The camera package, rented out of Panavision New York, included two Panaflex Gs and a lightweight Panavision camera for the Steadicam. Morgan often depended on the Panavision 4:1 and 11:1 Primo zoom lenses, which he generally used as variable primes.

“The quality difference is practically unnoticeable between primes and the zoom,” he says. “I used a little less diffusion on this project than I normally do. I used mainly a half black ProMist or a quarter black ProMist on almost all of the shots, just to take the edge off.”

Morgan shot with a variety of film stocks including Kodak Vision 250D 5246, Kodak Vision 500T 5279, Kodak Vision 320T 5277 and Kodak Vision 200T 5274. “The 250 daylight stock sometimes made it easier to plan, which was important with the days being so short,” he says. “I’d rather use one stock if possible.

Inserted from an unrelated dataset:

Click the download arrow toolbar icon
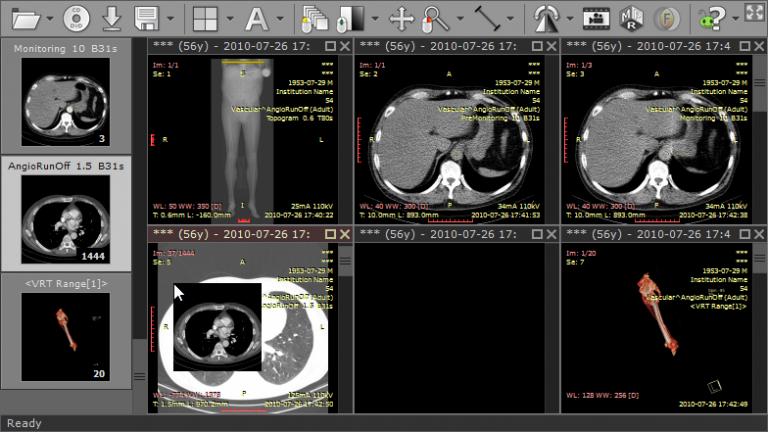Viewport: 768px width, 432px height. click(x=112, y=17)
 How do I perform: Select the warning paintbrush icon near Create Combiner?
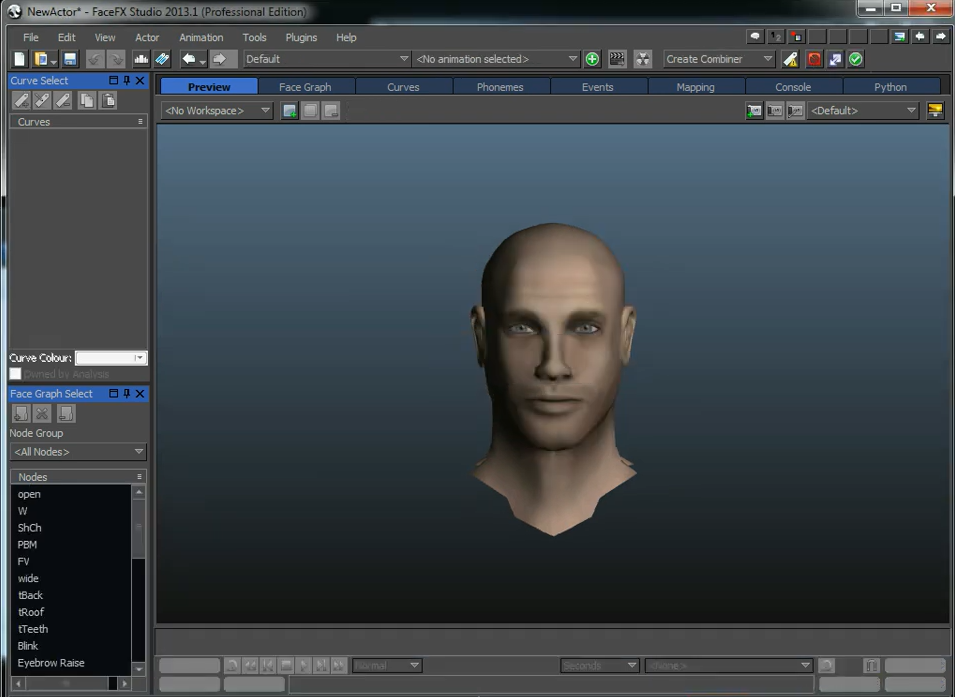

If it’s mid-day and I know we’re going to go late, I knew I could ND down the 250 to where I’m shooting at 4.5 or a 5.6, and then I could start taking the ND out and still be using the same film. That was handy.”

Dave Insley was A-camera operator, and Boots Shelton was first assistant. Dave Nobel served as key grip. The front-end lab was Technicolor in New York. The final timing and transfer was done at Fotokem with Bob Fredrickson, another longtime collaborator of Morgan’s.

Morgan saw his dailies in miniDV format. “I was able to work with the dailies timer, knowing that these images were not destined to tape. They weren’t going to be re-used. The great thing about HBO is that they cut their negative and make show prints, so we go through a process just like a feature film. We made an interpositive, and then at Global Entertainment Partners (GEP) with colorist Kevin O’Connor, we went to the telecine. So we were able to keep the dailies rich and good-looking, and that makes for a happy set. Joe hates washed out dailies.”

Morgan notes that Thomas’ conflicted relationship with Blalock makes for interesting material. “In the end, Thomas becomes a professor at Johns Hopkins and teaches surgery,” says Morgan. “His portrait hangs there with the rest of the greats, and they give him an honorary doctorate. That’s the lovely part. At the same, this film teaches us all lessons about humanity. The way Thomas was treated was shameful, and it really wasn’t all that long ago.”